SEBI’s interim order –

SEBI in its order dated August 2, 2017, had found that 8 persons, all directors or senior officials of MCX at the relevant time, had:

  • known about the SCN issued by the DCA to NSEL on April 27, 2012; and that
  • they sold the shares, on the basis of Unpublished Price Sensitive Information (UPSI) held by them in MCX before the Government of India withdrew the exemption granted to NSEL from application of the FCRA, to avoid losses.

According to SEBI, the information relating to the implication of the SCN, that the exemption may be withdrawn was UPSI in respect of shares of MCX.

SEBI found that the UPSI became public when on the directions of the Government, NSEL suspended all trading on July 31, 2013. Thus, all trades during the period April 27, 2012 to July 31, 2013 were considered by him as being ‘Insider Trading’, fulfilling the conditions laid under SEBI (Prohibition of Insider Trading) Regulations, 1992 (PIT Regulations).

SEBI’s final order –

The questions that arose before SEBI were:

  • Whether the implication of the SCN dated April 27, 2012, issued by DCA to NSEL, was price sensitive information in respect of MCX?

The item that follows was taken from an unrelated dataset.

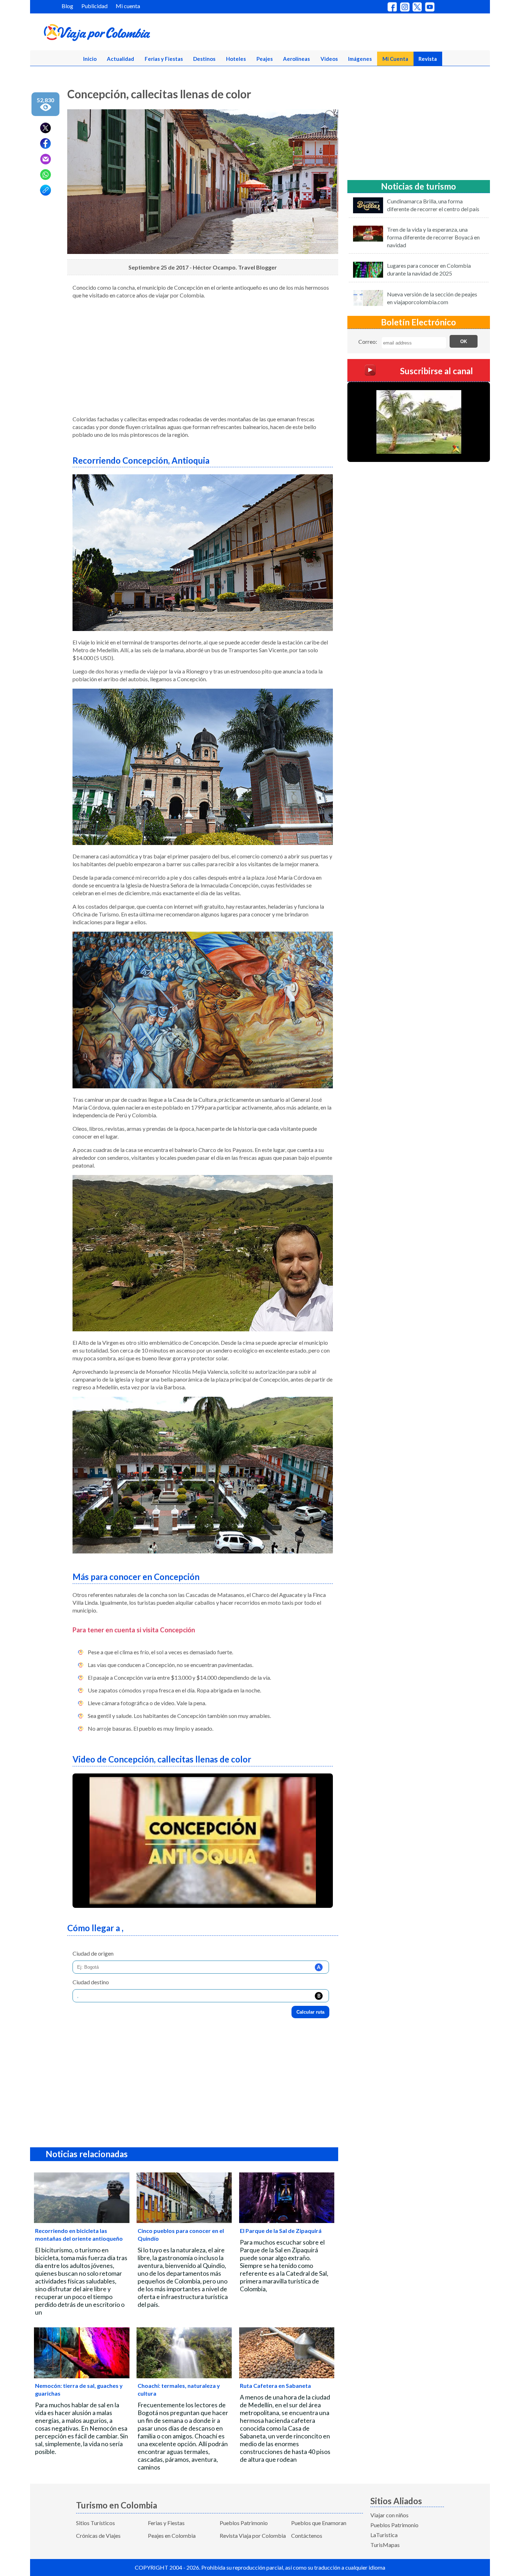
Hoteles (236, 59)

    On this point, SEBI agreed with the previous order, that since FTIL was the holding company of both MCX and NSEL, the knowledge of the implication of the SCN was in fact, price sensitive.
  • Whether the price sensitive information was unpublished and if so, when did it get published?
    This is where SEBI differed from its earlier findings and noted that the article published in the ET on October 3, 2012 had mentioned about the said SCN and the possibility that the Government could have withdrawn the exemption granted to NSEL.Therefore, the UPSI became public knowledge on October 3, 2012 and not on July 31, 2013.
    As a result, the period during which trades by an insider could be prohibited was reduced to April 27, 2012 to October 3, 2012 instead of Raman’s calculation which extended to 31 July, 2013.
  • Which of the Noticees traded in the scrip of MCX during the period when the price sensitive information remained unpublished?

    Basis the new time period for committing insider trading, out of the 8 persons in Raman’s order, only 1 – Mr. Massey traded in that period.
  • Which of the Noticees violated the provisions of Regulation 3(i) and Regulation 4 of the SEBI (PIT) Regulations and Section 12A (d) of the SEBI Act when they traded when in possession of UPSI?

    SEBI accepted Massey’s submission that his trades were done with prior approval of and after disclosure to MCX and to the world at large (disclosed upfront in the Prospectus dated February 28, 2012 that he would be selling 10,000 shares post IPO within 3 months of the IPO)
    and therefore, could not have been based on the UPSI.

Thus, the directions against 7 out of the 8 persons have been revoked.

SEBI said it will pass a separate order in respect of Hariharan Vaidyalingam, who was the eighth person to face SEBI’s interim action in MCX matter.